Muslim Spain – heaven or hell for Jews and Christians?

For seven hundred years, all or part of modern day Spain and Portugal was under Muslim rule. In the year 711 CE, an Arab and Muslim led army crossed the Mediterranean from Morocco to Spain and conquered a Christian kingdom advancing across Spain and up into central France before being stopped.

This was in the decades immediately after the death of the Prophet Mohammed when the new Muslim religion had conquered north Africa, Arabia, the Levant, Persia and reached China and India.

The kind of caliphate that emerged in Spain has traditionally been seen as remarkably tolerant and reaching a very high level of cultural and philosophical sophistication.

It was a place where Muslims, Jews and Christians rubbed along together in what has been termed the ‘convivencia’. Churches, synagogues and mosques existed side by side in contrast to Christian run medieval Europe where Jews in particular were brutally oppressed.

READ MORE: LGBT Muslims in history

But this view has been trashed in a new book called The Myth of the Andalusian Paradise by Dario Fernandez-Morera. He argues the following points:

  • It’s not true that Spain before the year 711 was a barbaric, underdeveloped post-Roman kingdom run by uncouth Visigoths but an emerging civilisation synthesising Roman and Goth culture with a high level of learning and architecture
  • The Arab/Muslim caliphate absorbed the civilisation of the Roman and Persian empires it conquered but independent of those influences, it was an arid desert faith with little culture
  • The conquest of Spain was a militaristic ‘jihad’ and modern scholars, embarrassed to say so, have downplayed the religious element of the invasion
  • Under Muslim rule, Jews and Christians in Spain were reduced to ‘dhimmi’ status forced to pay a special tax and often subject to pogroms and persecution – the much vaunted tolerance is mythical
  • Just because there was liberal thinking among the Muslim elite that ruled Spain doesn’t mean that applied to the general population who were subject to rigid control by Muslim clerics

I have been reading the book as a much needed corrective to some of the muddle-headed thinking about ‘convivencia’ in medieval Spain and Portugal. But I do wonder if the author has pushed his point too hard. I tend to agree with this blogger that at times, Fernandez-Morera is being as dogmatic as those he is criticising.
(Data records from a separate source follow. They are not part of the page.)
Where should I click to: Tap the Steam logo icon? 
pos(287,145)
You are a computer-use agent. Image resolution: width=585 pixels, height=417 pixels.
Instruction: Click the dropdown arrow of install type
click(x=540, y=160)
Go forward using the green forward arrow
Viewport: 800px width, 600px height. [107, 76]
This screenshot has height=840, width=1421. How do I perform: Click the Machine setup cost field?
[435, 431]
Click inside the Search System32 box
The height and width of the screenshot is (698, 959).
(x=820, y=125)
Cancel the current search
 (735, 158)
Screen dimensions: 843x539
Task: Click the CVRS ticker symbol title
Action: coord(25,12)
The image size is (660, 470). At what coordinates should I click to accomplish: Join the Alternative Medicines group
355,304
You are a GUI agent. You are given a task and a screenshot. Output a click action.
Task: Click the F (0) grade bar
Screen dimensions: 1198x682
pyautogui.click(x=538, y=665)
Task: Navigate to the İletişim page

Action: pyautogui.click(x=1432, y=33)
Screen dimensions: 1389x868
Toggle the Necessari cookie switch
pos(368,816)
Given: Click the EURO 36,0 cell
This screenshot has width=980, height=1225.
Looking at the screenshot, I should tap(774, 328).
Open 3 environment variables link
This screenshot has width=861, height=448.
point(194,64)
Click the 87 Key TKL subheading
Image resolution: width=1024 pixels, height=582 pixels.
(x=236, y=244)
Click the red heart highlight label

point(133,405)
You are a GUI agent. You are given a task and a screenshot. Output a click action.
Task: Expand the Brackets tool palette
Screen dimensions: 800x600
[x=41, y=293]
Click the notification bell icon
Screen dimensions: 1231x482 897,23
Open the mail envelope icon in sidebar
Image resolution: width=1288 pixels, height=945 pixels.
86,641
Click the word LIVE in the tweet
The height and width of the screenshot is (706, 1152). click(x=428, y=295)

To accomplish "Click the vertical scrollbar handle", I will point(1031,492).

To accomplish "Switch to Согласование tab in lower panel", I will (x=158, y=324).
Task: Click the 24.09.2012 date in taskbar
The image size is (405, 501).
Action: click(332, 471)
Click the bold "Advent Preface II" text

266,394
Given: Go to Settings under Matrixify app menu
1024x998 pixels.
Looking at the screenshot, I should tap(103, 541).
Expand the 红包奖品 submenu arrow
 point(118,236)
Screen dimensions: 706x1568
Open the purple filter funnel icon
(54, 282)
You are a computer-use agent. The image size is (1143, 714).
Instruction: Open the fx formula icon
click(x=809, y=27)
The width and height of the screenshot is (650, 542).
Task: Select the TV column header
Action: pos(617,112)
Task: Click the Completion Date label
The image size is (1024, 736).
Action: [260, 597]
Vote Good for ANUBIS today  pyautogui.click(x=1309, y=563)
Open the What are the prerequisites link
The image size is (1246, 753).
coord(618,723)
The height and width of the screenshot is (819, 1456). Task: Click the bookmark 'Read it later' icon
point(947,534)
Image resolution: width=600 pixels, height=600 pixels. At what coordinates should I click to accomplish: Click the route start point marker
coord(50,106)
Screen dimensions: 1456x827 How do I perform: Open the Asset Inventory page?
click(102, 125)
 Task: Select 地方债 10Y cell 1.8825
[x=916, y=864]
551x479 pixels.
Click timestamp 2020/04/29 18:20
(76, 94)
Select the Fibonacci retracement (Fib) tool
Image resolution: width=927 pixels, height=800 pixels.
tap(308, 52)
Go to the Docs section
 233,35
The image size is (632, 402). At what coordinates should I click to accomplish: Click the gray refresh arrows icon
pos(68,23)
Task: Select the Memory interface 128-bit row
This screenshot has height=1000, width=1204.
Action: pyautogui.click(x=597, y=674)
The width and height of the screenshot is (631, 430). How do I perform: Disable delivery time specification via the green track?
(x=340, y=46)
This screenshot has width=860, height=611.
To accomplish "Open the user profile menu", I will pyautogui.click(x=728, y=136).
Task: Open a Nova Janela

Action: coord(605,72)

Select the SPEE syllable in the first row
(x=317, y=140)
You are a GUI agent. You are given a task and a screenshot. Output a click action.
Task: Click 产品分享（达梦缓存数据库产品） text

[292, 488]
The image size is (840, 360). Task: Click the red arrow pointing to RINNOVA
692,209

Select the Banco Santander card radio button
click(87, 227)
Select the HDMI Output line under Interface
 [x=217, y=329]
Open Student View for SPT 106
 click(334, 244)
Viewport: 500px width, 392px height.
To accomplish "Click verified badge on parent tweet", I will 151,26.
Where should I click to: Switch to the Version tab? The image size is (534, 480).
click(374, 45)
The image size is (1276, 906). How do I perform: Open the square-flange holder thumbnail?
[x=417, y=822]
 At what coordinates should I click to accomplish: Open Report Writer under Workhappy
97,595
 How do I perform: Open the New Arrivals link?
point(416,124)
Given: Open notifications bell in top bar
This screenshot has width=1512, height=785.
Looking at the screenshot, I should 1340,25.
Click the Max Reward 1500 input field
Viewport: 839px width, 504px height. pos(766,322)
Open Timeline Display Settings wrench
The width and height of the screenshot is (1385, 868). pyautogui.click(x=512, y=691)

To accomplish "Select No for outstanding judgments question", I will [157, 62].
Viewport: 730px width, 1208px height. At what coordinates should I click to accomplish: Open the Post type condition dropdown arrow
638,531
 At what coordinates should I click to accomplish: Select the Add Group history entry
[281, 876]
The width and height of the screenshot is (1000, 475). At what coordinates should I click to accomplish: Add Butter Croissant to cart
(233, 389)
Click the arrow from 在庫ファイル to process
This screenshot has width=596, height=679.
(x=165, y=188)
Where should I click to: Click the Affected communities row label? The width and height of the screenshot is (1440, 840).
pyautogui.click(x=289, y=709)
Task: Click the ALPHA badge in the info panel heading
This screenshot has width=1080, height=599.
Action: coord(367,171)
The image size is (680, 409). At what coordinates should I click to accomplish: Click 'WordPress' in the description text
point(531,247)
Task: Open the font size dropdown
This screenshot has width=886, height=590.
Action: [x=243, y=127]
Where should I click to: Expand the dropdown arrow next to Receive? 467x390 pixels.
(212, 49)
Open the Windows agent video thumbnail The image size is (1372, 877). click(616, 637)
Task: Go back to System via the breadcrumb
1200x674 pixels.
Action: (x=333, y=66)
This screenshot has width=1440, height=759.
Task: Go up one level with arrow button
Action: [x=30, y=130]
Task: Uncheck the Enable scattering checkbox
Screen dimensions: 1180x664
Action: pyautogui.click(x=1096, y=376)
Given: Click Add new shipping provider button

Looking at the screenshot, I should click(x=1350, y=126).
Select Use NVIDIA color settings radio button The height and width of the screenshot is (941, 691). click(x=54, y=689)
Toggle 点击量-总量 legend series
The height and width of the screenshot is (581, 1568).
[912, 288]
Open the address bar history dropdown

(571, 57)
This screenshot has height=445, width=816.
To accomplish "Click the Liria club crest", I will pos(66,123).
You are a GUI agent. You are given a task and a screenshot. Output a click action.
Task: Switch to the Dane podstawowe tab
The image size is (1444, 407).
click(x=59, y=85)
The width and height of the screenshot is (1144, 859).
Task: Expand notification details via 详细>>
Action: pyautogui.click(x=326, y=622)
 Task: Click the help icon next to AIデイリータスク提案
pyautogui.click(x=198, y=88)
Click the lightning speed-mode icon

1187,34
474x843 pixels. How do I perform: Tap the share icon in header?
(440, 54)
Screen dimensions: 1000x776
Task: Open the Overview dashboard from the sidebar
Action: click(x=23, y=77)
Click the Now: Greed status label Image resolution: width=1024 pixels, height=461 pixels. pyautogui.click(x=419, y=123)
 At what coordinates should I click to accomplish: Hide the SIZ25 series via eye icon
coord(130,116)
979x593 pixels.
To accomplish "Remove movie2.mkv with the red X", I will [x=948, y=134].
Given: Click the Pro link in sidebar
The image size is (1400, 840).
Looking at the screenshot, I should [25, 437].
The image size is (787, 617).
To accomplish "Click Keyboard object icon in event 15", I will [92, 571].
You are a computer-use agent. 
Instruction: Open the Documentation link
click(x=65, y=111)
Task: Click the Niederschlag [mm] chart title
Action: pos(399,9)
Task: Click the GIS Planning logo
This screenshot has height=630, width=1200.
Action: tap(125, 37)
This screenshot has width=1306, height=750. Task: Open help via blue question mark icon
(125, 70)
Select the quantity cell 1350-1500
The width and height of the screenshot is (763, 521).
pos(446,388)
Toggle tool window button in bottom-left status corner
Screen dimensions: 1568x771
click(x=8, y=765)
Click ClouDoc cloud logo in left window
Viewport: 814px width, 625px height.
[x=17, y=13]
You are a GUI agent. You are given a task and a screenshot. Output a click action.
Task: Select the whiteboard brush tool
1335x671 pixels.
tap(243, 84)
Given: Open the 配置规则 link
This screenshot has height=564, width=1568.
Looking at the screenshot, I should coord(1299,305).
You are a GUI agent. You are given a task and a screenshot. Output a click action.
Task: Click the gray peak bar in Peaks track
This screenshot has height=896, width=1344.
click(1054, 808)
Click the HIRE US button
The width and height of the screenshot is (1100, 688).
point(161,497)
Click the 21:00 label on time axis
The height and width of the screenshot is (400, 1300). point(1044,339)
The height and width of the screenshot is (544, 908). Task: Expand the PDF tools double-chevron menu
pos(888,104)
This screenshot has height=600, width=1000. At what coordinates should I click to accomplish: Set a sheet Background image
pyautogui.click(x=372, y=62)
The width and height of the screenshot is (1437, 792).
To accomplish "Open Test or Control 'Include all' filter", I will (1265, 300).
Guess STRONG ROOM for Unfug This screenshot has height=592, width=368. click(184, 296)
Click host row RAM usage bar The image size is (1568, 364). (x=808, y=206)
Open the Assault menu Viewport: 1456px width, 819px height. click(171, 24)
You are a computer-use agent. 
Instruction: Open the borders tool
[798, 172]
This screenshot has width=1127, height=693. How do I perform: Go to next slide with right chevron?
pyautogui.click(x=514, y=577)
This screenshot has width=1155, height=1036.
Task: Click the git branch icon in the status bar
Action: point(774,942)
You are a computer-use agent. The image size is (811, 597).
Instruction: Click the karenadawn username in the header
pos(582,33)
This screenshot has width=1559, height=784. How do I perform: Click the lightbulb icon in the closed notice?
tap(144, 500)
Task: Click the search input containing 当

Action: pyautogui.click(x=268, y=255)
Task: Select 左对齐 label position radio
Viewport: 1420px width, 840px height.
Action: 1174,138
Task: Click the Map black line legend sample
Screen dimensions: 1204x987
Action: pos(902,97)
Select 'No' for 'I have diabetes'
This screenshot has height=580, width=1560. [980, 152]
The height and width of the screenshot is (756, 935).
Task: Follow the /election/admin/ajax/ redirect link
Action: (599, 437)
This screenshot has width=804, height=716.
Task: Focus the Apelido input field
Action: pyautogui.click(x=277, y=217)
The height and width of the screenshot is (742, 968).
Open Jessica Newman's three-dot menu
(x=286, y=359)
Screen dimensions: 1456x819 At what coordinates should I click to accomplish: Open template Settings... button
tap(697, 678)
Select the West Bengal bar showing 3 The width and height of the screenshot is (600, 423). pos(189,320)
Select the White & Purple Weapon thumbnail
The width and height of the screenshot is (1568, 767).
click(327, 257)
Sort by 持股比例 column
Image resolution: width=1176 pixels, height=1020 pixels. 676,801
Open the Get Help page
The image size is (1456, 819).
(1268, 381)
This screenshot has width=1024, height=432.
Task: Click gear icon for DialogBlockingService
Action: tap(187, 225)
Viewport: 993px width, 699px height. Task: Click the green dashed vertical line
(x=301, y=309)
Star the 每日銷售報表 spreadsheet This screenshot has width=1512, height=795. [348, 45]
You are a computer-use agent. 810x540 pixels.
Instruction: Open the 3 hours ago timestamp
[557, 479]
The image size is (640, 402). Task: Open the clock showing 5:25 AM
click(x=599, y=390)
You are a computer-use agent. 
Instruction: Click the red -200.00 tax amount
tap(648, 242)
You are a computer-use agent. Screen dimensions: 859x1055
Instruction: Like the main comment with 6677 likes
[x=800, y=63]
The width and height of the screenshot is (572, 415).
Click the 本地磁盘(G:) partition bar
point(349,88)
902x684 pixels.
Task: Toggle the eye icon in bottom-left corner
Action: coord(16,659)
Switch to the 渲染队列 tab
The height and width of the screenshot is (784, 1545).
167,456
His targets are orientalist scholars over the last century in particular who have wanted to prove that under Muslim rule, tolerance and free thinking was not only possible – but happened in contrast to savage crusader and church run medieval Europe. Those crude stereotypes should be demolished but I was left wanting to know:

  • Where is the evidence for a great Visigothic civilisation?
  • Why did Jewish populations co-operate so readily with the Muslim invaders if Visigoth rule was so enlightened?
  • Weren’t there way more scholars coming out of Muslim ruled Spain than the Christian kingdoms in the north – Leon, Castile and Aragon?

It’s a fascinating and very topical discussion and despite my reservations, I recommend you read this book.